* **Requirement**
Go through the listing below and output exactly the line with "How do I perform: Click the password", the line with "Click the Original", and each line between; omit the rest.

● ● ●

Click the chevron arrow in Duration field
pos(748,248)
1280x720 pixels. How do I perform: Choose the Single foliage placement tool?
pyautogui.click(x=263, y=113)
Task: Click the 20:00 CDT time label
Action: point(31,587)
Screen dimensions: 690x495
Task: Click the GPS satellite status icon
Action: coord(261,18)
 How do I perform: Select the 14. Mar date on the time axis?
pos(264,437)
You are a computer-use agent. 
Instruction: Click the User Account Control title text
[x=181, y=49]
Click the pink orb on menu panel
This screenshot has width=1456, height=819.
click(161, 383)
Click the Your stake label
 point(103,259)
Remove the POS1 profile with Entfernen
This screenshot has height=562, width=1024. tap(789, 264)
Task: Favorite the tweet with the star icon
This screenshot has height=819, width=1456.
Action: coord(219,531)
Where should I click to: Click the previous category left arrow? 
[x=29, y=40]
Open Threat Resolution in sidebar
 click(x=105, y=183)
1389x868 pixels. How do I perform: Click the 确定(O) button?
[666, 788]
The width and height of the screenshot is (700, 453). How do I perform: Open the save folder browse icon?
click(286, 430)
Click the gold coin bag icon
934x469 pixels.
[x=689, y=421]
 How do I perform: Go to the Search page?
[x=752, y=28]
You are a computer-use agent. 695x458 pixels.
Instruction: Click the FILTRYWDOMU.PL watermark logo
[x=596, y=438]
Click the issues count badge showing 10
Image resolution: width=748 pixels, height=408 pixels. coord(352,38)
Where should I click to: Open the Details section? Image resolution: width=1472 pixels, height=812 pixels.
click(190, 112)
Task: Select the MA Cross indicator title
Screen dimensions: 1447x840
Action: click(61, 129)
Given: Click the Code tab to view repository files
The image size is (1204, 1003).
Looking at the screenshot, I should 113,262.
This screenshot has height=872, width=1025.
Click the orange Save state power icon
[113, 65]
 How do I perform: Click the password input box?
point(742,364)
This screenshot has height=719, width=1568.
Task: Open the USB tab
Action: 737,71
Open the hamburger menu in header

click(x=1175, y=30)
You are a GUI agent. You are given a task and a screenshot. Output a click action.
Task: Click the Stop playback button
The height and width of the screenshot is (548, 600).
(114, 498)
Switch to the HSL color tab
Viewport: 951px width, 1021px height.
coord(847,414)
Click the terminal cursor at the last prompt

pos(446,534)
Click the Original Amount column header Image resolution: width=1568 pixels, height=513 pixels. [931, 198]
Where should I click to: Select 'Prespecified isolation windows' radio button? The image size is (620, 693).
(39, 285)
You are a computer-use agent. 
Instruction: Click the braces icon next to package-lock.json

● ● ●

* **Result of this task**
 How do I perform: Click the password input box?
point(742,364)
This screenshot has height=719, width=1568.
Task: Open the USB tab
Action: 737,71
Open the hamburger menu in header

click(x=1175, y=30)
You are a GUI agent. You are given a task and a screenshot. Output a click action.
Task: Click the Stop playback button
The height and width of the screenshot is (548, 600).
(114, 498)
Switch to the HSL color tab
Viewport: 951px width, 1021px height.
coord(847,414)
Click the terminal cursor at the last prompt

pos(446,534)
Click the Original Amount column header Image resolution: width=1568 pixels, height=513 pixels. [931, 198]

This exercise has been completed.